◆ **Problem statement**:
Your answer should be the lines from the one with "This screenshot has height=610, width=1128." to the end of the data below, both included, exact and free of pictures.

◆ **Material to process**:
· · · · · · ·

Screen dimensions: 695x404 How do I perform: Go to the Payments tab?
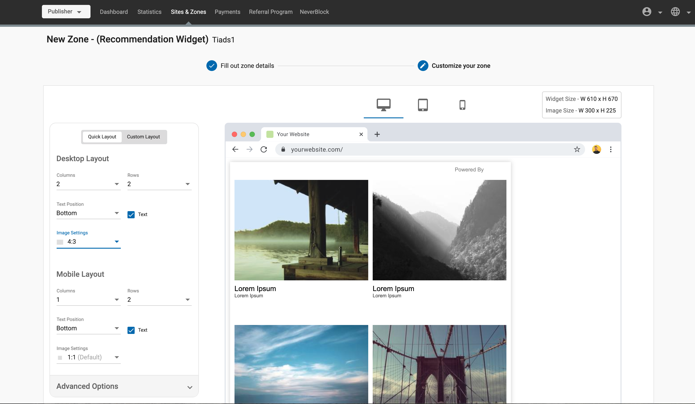click(x=227, y=12)
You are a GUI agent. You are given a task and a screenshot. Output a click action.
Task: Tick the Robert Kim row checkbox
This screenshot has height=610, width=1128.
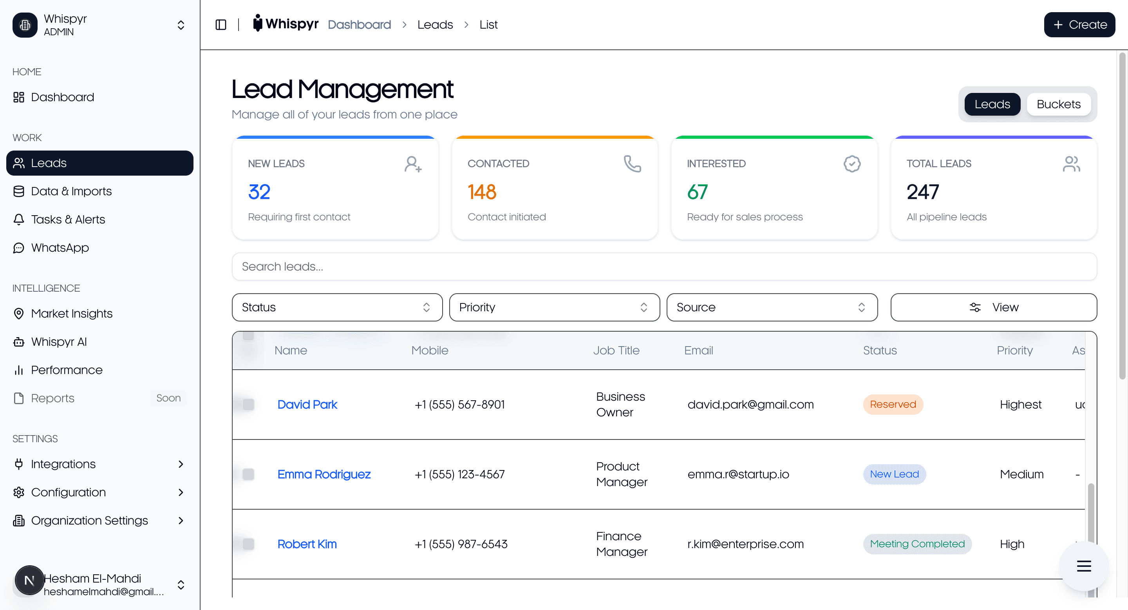(248, 543)
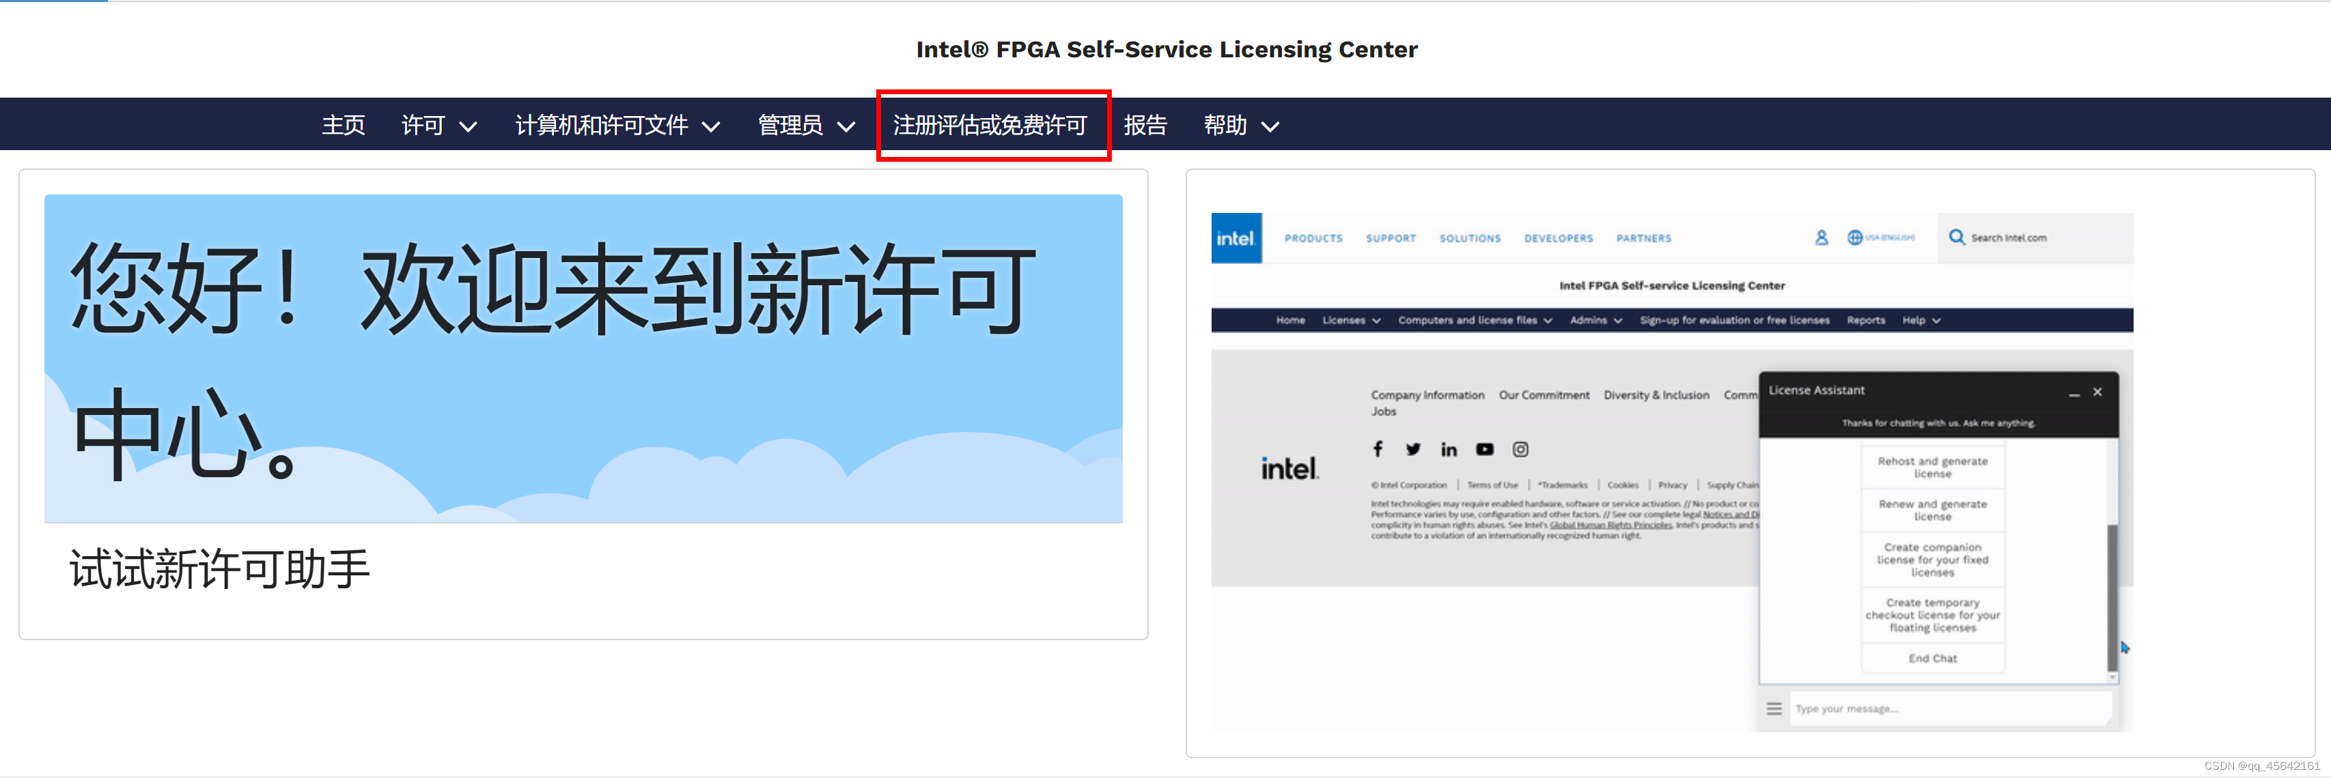Select 注册评估或免费许可 menu item

[x=990, y=126]
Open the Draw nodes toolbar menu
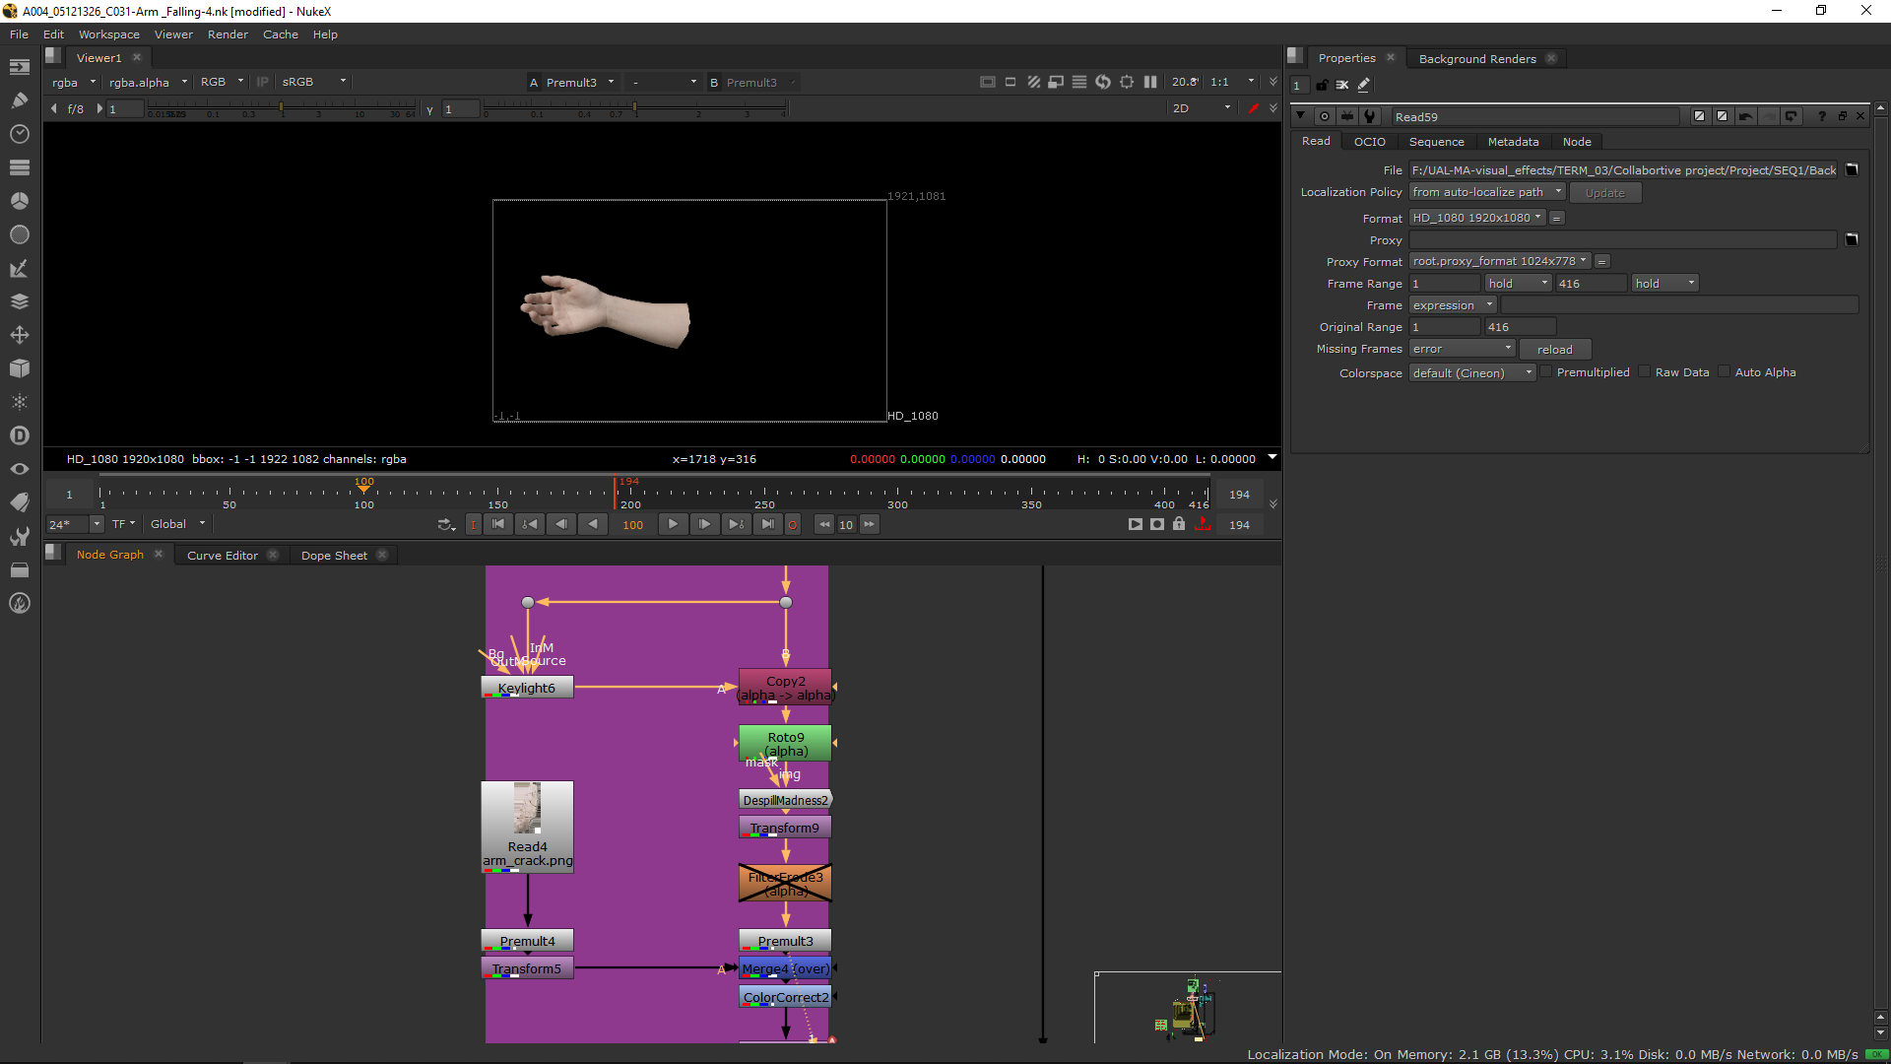Viewport: 1891px width, 1064px height. (x=19, y=100)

· · · · · · ·

◆ **Reply**:
This screenshot has height=610, width=1128.
(248, 543)
Select 注册评估或免费许可 menu item

[x=990, y=126]
Open the Draw nodes toolbar menu
Viewport: 1891px width, 1064px height. (x=19, y=100)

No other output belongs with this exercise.